This study investigates the impact of enabling standardized optional security mechanisms on sub-millisecond end-to-end latency in 5G radio access networks (RANs). Focusing on disaggregated RAN architectures, we construct the first real-world testbed that supports 3GPP-standardized optional security protocols and integrates high-precision latency measurement techniques to quantitatively assess the delay overhead introduced by these security measures in an operational environment. Our results demonstrate that although disaggregated RANs inherently outperform traditional monolithic designs in overall performance, the encryption operation alone incurs over 1 ms of additional latency—exceeding the stringent requirements of ultra-low-latency applications. This finding reveals a fundamental trade-off between enhancing security and achieving extreme low-latency objectives in next-generation wireless networks.

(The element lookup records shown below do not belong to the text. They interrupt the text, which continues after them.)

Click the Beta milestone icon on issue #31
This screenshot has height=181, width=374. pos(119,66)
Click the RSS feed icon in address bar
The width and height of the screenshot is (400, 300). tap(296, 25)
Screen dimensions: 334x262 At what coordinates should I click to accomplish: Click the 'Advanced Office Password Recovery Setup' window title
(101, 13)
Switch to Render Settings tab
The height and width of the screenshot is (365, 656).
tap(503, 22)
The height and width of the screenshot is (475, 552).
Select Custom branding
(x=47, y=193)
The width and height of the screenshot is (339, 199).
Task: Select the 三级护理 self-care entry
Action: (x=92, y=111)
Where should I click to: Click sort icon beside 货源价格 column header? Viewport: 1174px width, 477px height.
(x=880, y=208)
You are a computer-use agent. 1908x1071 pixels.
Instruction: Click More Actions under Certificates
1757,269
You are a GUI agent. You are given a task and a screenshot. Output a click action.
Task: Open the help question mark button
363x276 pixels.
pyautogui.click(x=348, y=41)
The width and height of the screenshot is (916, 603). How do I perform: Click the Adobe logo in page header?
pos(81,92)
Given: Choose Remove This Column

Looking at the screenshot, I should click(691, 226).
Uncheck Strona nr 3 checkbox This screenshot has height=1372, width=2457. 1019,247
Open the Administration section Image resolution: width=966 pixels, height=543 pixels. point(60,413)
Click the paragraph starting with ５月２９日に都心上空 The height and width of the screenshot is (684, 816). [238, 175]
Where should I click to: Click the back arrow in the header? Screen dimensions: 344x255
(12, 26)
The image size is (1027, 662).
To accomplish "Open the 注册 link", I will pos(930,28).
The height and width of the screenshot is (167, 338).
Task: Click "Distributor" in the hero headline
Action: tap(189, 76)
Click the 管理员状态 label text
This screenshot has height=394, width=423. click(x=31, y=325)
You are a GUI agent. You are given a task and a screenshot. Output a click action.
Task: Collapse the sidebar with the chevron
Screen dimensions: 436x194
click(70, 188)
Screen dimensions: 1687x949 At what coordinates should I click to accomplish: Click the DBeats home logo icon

5G promises enhanced performance-not only in bandwidth and capacity, but also latency and security. Its ultra-reliable low-latency configuration targets round-trip times below 1 ms, while optional security controls extend protection across all interfaces, making 5G attractive for mission-critical applications. A key enabler of low latency is the disaggregation of network components, including the RAN, allowing user-plane functions to be deployed nearer to end users. However, this split introduces additional interfaces, whose protection increases latency overhead. In this paper, guided by discussions with a network operator and a 5G manufacturer, we evaluate the latency overhead of enabling optional 5G security controls across internal RAN interfaces and the 5G user plane. To this end, we deploy the first testbed implementing a disaggregated RAN with standardized optional security mechanisms. Our results show that disaggregated RAN deployments retain a latency advantage over monolithic designs, even with security enabled. However, achieving sub-1 ms round-trip times remains challenging, as cryptographic overhead alone can already exceed this target.